Taiwanese writer (1910–2002)

Yu Chi-chung (余紀忠; April 16, 1910 – April 9, 2002) was a Taiwanese writer and public intellectual who founded the China Times, establishing the paper in 1950 and serving as its head until his death in 2002.

== Early life and education ==
Yu was born in Wujin, Changzhou, Jiangsu, on April 16, 1910. He was orphaned at age four and raised by his mother. His elder sister, Yu Tsung-ying (余宗英), became a teacher, and his younger sister, Yu Tsung-ling (余宗玲), became the principal of National Chiayi Girls' High School.

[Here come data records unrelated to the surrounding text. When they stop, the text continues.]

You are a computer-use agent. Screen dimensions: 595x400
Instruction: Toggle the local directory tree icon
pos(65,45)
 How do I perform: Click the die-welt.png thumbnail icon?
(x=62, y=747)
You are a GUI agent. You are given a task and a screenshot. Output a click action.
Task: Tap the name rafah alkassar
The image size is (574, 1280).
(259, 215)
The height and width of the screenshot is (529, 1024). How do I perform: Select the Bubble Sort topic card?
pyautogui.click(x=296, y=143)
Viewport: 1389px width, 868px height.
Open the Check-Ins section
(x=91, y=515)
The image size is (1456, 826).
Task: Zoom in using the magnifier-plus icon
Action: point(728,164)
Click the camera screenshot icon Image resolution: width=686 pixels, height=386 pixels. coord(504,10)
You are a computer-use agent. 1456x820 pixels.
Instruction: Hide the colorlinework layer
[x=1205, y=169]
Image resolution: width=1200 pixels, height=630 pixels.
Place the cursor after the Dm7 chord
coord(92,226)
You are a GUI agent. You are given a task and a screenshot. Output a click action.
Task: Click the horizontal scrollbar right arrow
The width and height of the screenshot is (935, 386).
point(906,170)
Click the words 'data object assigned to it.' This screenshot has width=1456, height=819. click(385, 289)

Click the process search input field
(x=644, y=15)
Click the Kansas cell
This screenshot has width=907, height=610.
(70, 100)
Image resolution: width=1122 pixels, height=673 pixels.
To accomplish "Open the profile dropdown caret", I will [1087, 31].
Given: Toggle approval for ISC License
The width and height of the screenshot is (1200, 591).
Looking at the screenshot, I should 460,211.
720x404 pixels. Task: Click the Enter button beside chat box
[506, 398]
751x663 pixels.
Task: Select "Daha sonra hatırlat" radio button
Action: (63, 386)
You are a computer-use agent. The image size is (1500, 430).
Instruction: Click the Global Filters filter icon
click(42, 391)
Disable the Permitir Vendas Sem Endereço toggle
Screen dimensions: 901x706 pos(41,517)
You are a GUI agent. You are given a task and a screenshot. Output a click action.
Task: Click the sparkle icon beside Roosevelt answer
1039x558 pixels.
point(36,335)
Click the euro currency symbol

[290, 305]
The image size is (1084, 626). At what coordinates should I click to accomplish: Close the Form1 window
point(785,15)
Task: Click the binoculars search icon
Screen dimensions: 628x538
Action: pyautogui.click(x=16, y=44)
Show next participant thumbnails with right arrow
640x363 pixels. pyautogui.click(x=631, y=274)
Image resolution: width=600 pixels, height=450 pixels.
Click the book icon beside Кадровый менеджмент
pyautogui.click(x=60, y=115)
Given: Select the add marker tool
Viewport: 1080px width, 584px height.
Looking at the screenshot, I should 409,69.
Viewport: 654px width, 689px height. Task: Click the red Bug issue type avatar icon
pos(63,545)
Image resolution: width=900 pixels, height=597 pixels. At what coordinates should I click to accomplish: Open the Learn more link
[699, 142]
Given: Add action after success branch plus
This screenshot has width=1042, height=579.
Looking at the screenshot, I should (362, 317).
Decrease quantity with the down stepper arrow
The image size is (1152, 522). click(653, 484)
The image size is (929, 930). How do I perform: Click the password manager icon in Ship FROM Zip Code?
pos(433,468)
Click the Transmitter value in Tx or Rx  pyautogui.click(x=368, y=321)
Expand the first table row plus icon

In 1928, Yu enrolled at National Central University, where he was deeply influenced by Sun Yat-sen's philosophy of Three Principles of the People, and graduated with a bachelor's degree in history in 1932. As an undergraduate, he led a group of student activists to storm the home of the minister of foreign affairs, and joined the National Revolutionary Army under general Hu Zongnan. After being advised by Hu to study abroad, Yu then pursued graduate studies in England at the London School of Economics from 1934 to 1937.

== Career ==
After the Marco Polo Bridge incident, Yu returned to China to serve in the Chinese army during the Second Sino-Japanese War and became an aide to a top Chinese general. He was stationed in Xi'an for most of World War II, rising to the rank of lieutenant general and becoming the director of the political department of the Central Military Academy and later the director of the political department of the Northeastern Garrison Command. After the Surrender of Japan, he was tasked with negotiating the return of Manchuria (former Manchukuo) during the Soviet occupation of Manchuria. In 1949, after the Chinese Civil War, he moved to Taiwan during the Great Retreat.

=== China Daily ===
Yu began his first newspaper, the Sino-Soviet Daily, in Shenyang in 1946. After he migrated to Taiwan, he founded The Commercial and Industrial Daily News (徵信新聞) in 1950, a small newspaper which he produced on a mimeograph, and sold six copies on its first debut. In 1968, he renamed it the China Daily.

Yu, as head of the China Times Group, the parent company of the China Times, also owned the China Times Express (Zhongshi wanbao), and the Commercial Times.

== Personal life and death ==
With his wife Tsai Yu-hui, Yu had two sons, Albert and Frank, and two daughters, Alice and Louisa. He died of liver cancer on April 9, 2002, at his home in Taipei.